La perte du bâtiment est due en grande partie à l’agencement de ses cales et à l’absence de cloisons étanches les départageant. Etant donné le point de choc de la torpille, aucun sauvetage n’était possible. Voici le compartimentage :
L’artillerie n’a pas eu à entrer en action, mais la commission constate l’insuffisance de ses munitions. Il y a là une négligence regrettable signalée par l’officier de l’AMBC, négligence dont la responsabilité semble incomber aux services spéciaux de Saint Nazaire.
Les signaux réglementaires ayant été envoyés par le chalutier convoyeur, le service TSF du bord n’a pas eu l’occasion de fonctionner.
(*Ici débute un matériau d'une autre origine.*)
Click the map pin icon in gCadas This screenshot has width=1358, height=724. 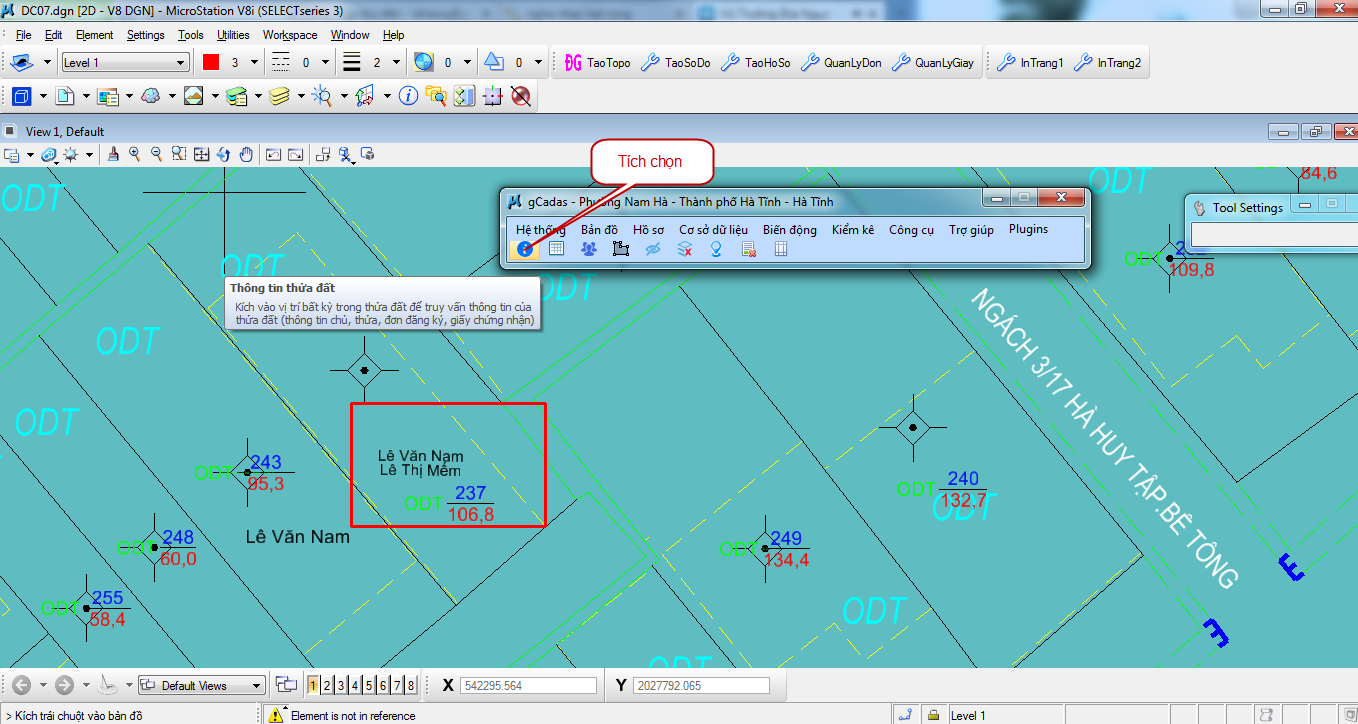click(x=716, y=250)
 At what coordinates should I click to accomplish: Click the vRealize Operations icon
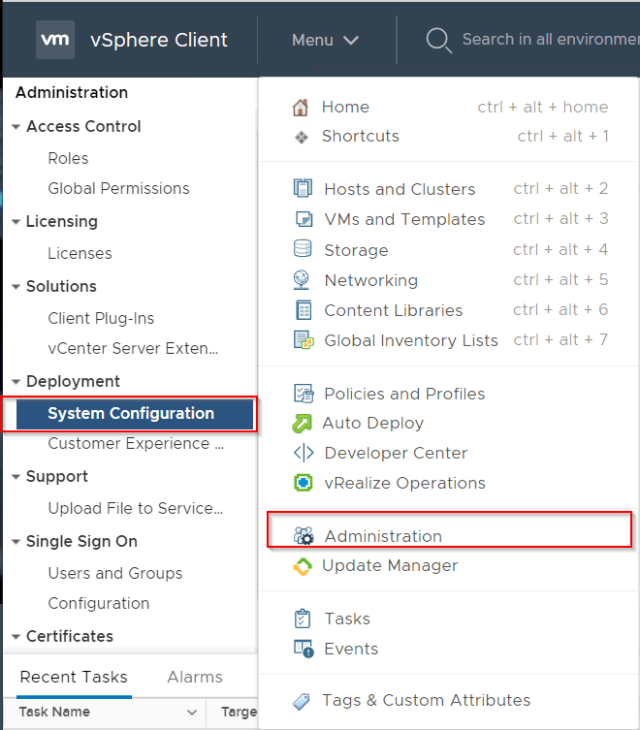[303, 483]
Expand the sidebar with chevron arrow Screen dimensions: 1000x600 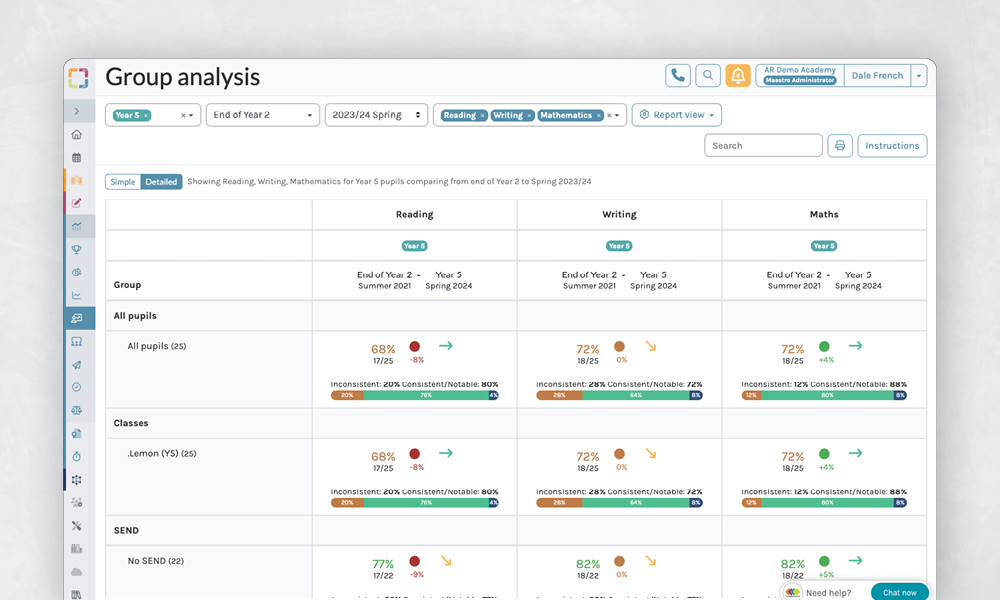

Aux dires du capitaine, ce service donnait l’impression d’une certaine irrégularité et le point n’était pas affiché aux heures réglementaires. La commission rappelle que le fait d’être en convoi n’exclut nullement les exigences de la veille et de l’écoute, pas plus que l’observance des consignes générales. Elle a signalé au LV Besson, du service général de la TSF au Havre, le laisser-aller du télégraphiste du bord.
Face à la situation du bâtiment, le capitaine a pris les décisions qu’il devait prendre. S’il n’a pas eu l’occasion de montrer ses qualités de combattant comme le 28 Avril 1917 alors qu’il avariait au canon un sous-marin ennemi à 20 milles de Longship (Citation à l’Ordre de la Brigade) il a montré un grand sang froid et un bon esprit de commandement dans l’évacuation de son bâtiment et l’exécution des instructions.
La commission tient à l’en féliciter, tout comme l’équipage pour l’esprit de solidarité et de discipline qui n’a cessé de régner à bord durant le sauvetage.
Récompenses
Témoignage Officiel de Satisfaction
Vapeur PLM 4
Pour l’ordre, la discipline et le dévouement montrés par tous lors de l’évacuation du bâtiment coulé par l’ennemi.